● DOCUMENT SECTION:
Keywords: Deafness; leadership; higher education

T. Alan Hurwitz’s easy-to-read, insightful memoir is, in a way, a mashup of two different but complementary texts: one, a primer on leadership that would be of use to anyone seeking to be an effective, inclusive leader, especially in higher education; and the second, the tale of a deaf man building an extraordinary life in a world that had not yet learned even the basic principles of accessibility. Hurwitz was the first born-deaf president at Gallaudet and the child of two deaf Jewish parents (note: Hurwitz uses the lower-case “deaf” throughout his text, and thus that is the term used in this review). 

The bridge between these two narratives consists of Hurwitz’s keen observations on education. By using his story to illuminate the experience of deaf students, he provides fertile ground for deeper thoughts about what educational institutions are and are not doing for the students they serve. While Hurwitz spent his early years in a deaf school, he was left to figure out much of his later education on his own—with no access to interpreters or even written notes from instructors to clarify homework assignments. He developed his own support systems and accommodations, building on what classmates were willing to do to help. While he emphasizes the importance of deaf representation in the professions and academe, he also highlights the ways in which mentors can help young people imagine futures that may at first seem impossible. Hurwitz also points out how important full participation in the non-academic aspects of college life is for students and shows how Gallaudet provides an environment in which deaf students automatically achieve such participation (for example, at Gallaudet, interpreters voice what ASL users sign, whereas at mainstreamed institutions, interpreters sign oral speech). It is an interesting thought experiment to consider what an educational environment built in the model of Gallaudet but oriented around other disabilities might look like—for instance, a college for the blind and visually impaired or for the neurodiverse.

● GIVEN REQUEST: Please answer from the review: what distinction did Hurwitz hold at Gallaudet?

● EXTRACTED DATA:
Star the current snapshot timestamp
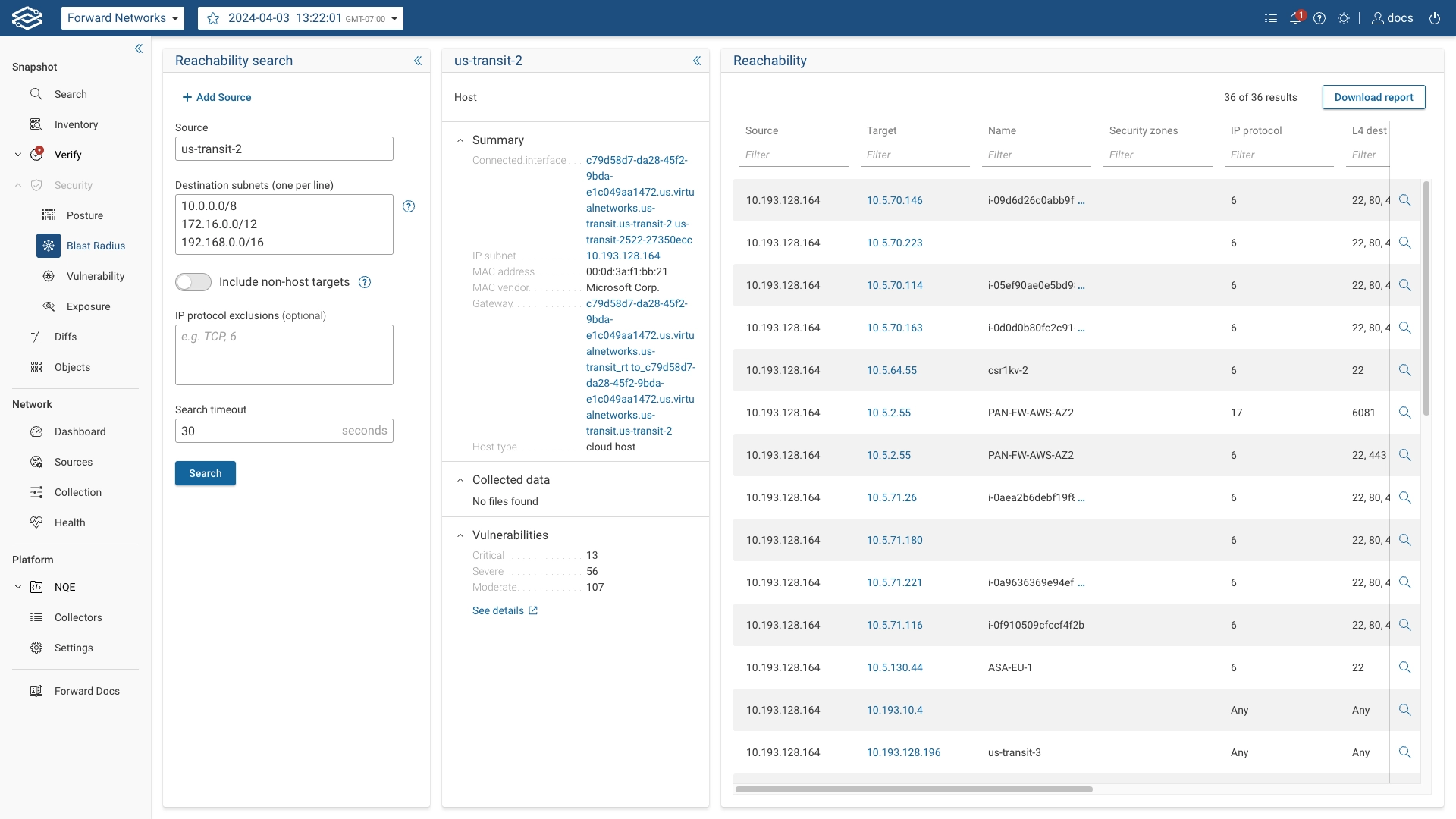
* * *
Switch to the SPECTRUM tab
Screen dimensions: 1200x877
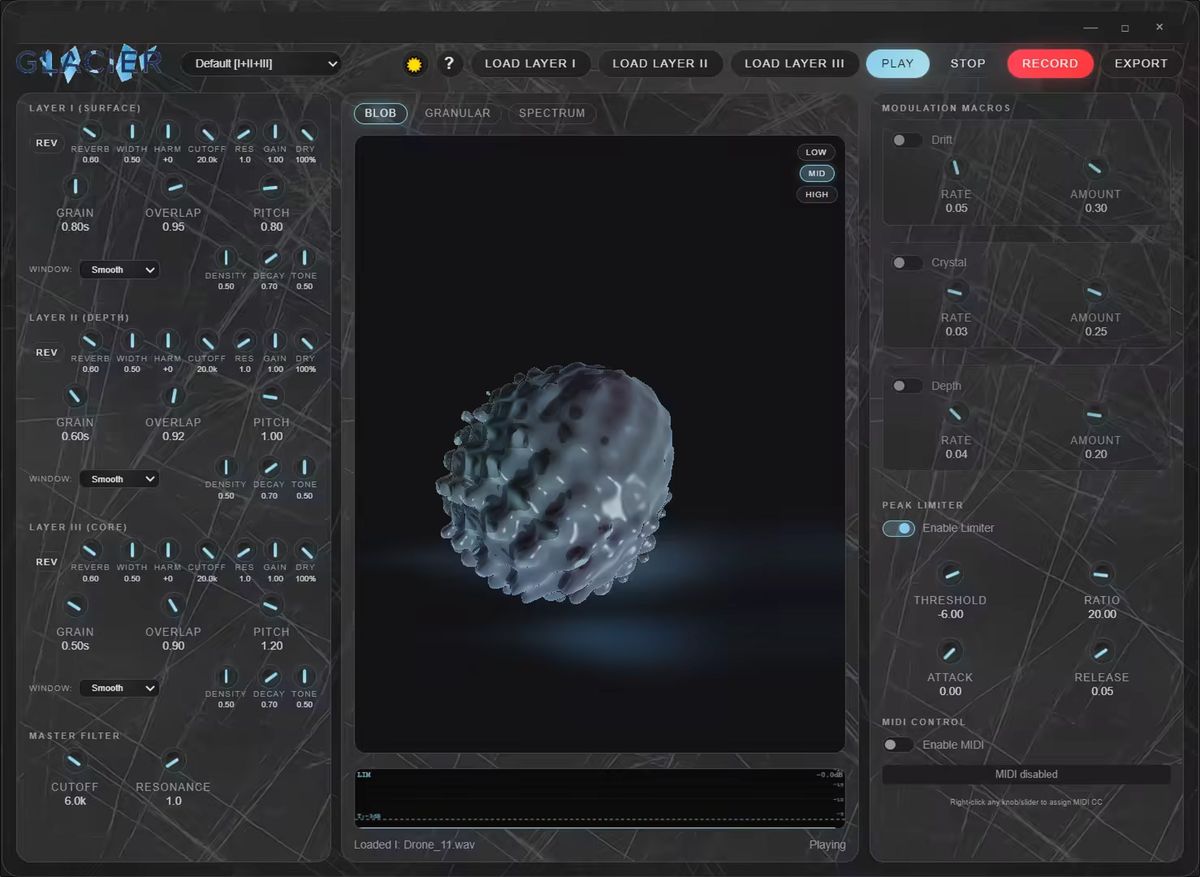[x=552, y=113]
...
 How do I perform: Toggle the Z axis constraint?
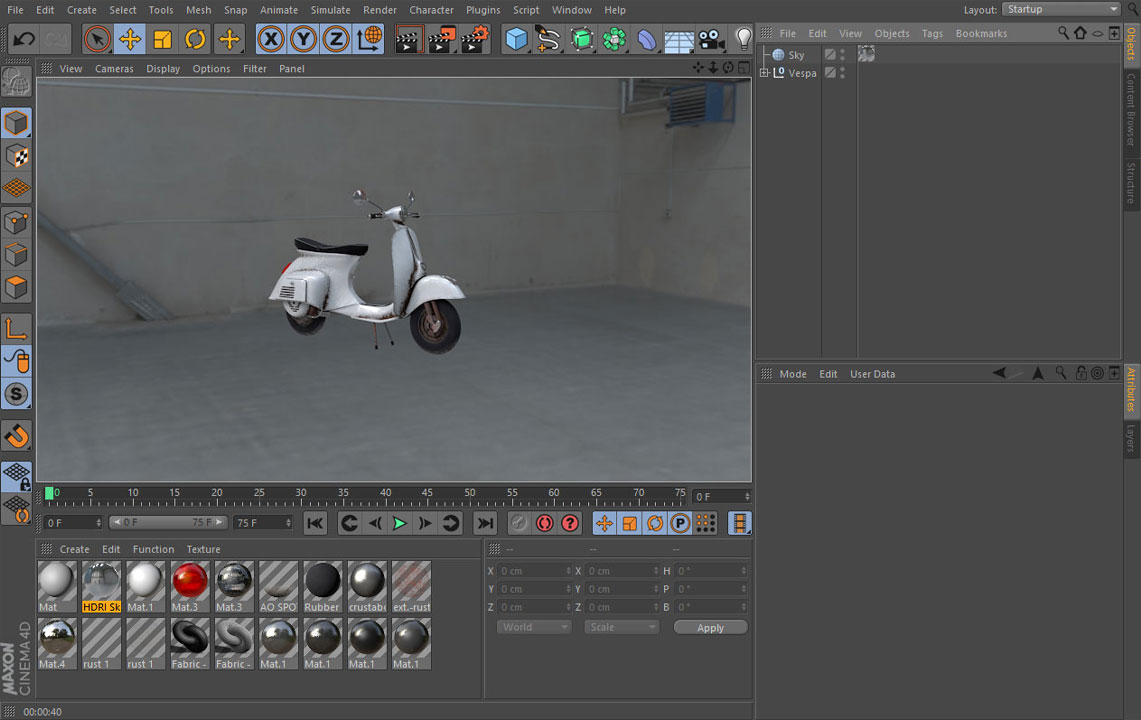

● SOLVED PROBLEM: He was the first born-deaf president at Gallaudet.